Sampedro subrayó que para desbloquear el procedimiento, el Ayuntamiento procedió a limpiar el terreno para permitir el acceso de la Guarda Civil y de la Dirección General de Tráfico (DGT) para identificar los coches. “Este avance é tamén o resultado dun traballo que, xa na anterior etapa municipal, sendo aínda daquela concelleira, comecei a impulsar iniciando as xestións para desatascar unha situación que levaba décadas sen solución. Hoxe, como alcaldesa, culmina ese compromiso coa retirada definitiva dos vehículos”, declaró.
El Ayuntamiento agradece a la colaboración de la Dirección Xeral de Xustiza y de las distintas administraciones implicadas, cuya coordinación hizo posible que se avanzase hacia su resolución definitiva. “O Goberno local reafirma o seu compromiso coa mellora do espazo público e continuará traballando para que situacións de abandono e feísmo desaparezan do noso concello, dignificando os accesos urbanos e coidando a imaxe de Ribeira”, declaró la alcaldesa.
Xustiza
Por su parte, José Tronchoni manifestó a este periódico que desde su departamento estaban “moi preocupados” por la situación que generaban esos vehículos abandonados desde hace tantos años, en los que fueron desmantelados y quedaron completamente inservibles. Manifestó que parecía que no había manera de desalojarlos de esa finca, por lo que un día decidió al juzgado ribeirense para trasladarle a su Decanato la necesidad de sacarlos. En esta apreciación coincidió con la actual alcaldesa, cuando aún era concejala del PP, y precisó que fue de nuevo con su entrada en la Alcaldía cuando le insistió mucho, y se dieron todos los pasos para conseguir darle carpetazo al asunto.

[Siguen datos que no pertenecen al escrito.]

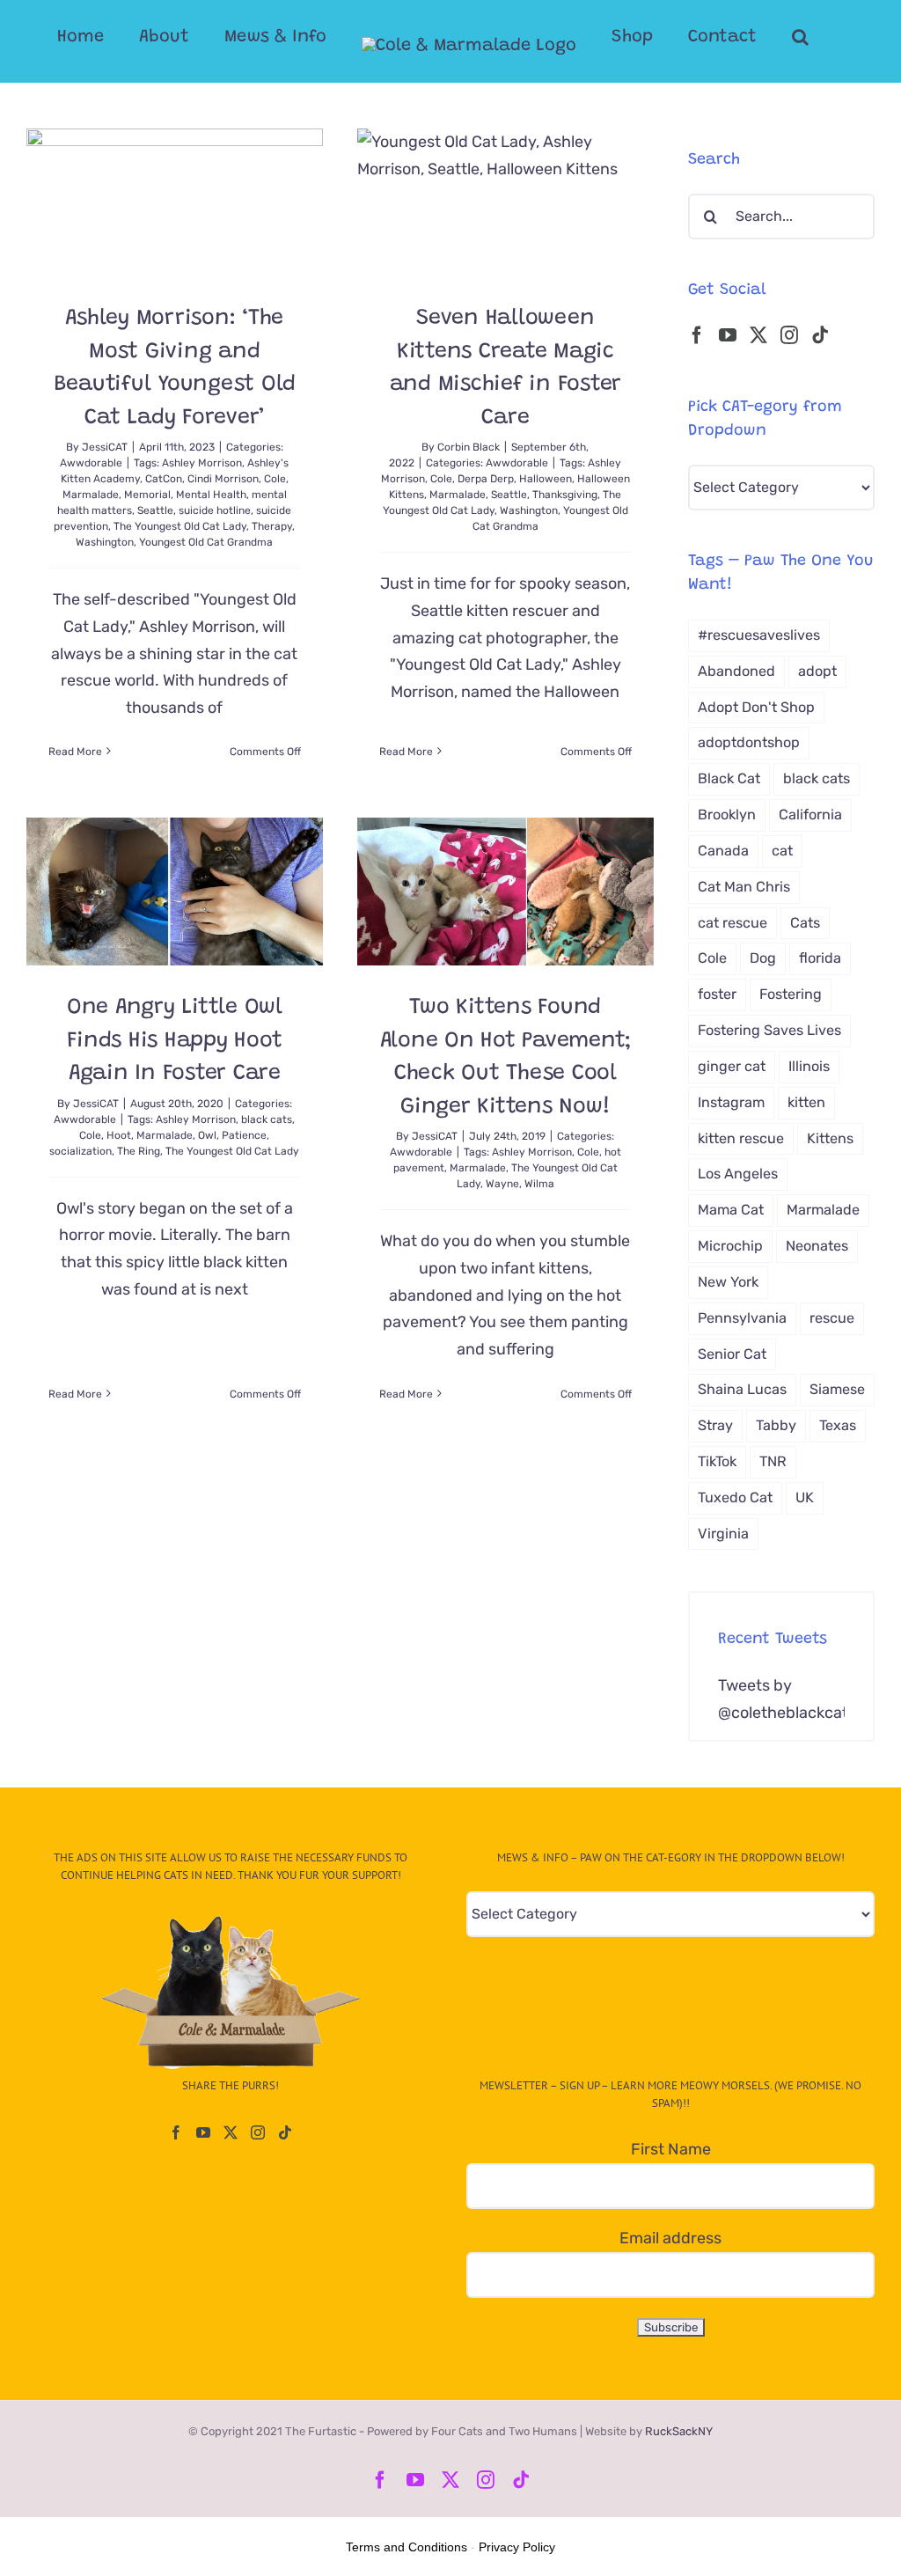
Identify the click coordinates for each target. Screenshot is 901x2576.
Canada (723, 850)
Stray (715, 1425)
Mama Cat (731, 1209)
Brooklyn (727, 814)
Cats (805, 922)
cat (782, 850)
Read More (75, 751)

El director xeral de Xustiza, que también destacó la colaboración de la Administración de Justicia a través de la Plaza 2 del Tribunal de Instancia de Ribeira, "que axilizou -precisó-o expediente administrativo para desalonxalos", incidió en la idea de que tuvieron problemas con la identificación de los vehículos, porque estaban totalmente irreconocibles, sin matrículas y en los que el número de bastidor no siempre fue fácil de encontrar, y ese era uno de los requisitos necesarios para darlos de baja en la DGT, para luego llevarlos al desguace. "ao final se puido conseguir na súa gran maioría, pero noutro resultou imposible".
Tronchoni agregó que las lluvias de las continuas borrascas de las semanas pasadas tampoco ayudaron, así como la situación de las finca, pues hasta que se pudo limpiar no se permitió sacar los coches. "é certo que levou moito tempo sacar adiante o procedemento para retirar os vehículos, además de que os prazos na Xustiza son lentos, pero ao final conseguiuse, e púxose fin a un problema de salubridade", subrayó el director xeral de Xustiza. Y concluyó que lo hecho en Ribeira "nos indoica o camiño a seguir para outros moitos casos que están nunha situación similar".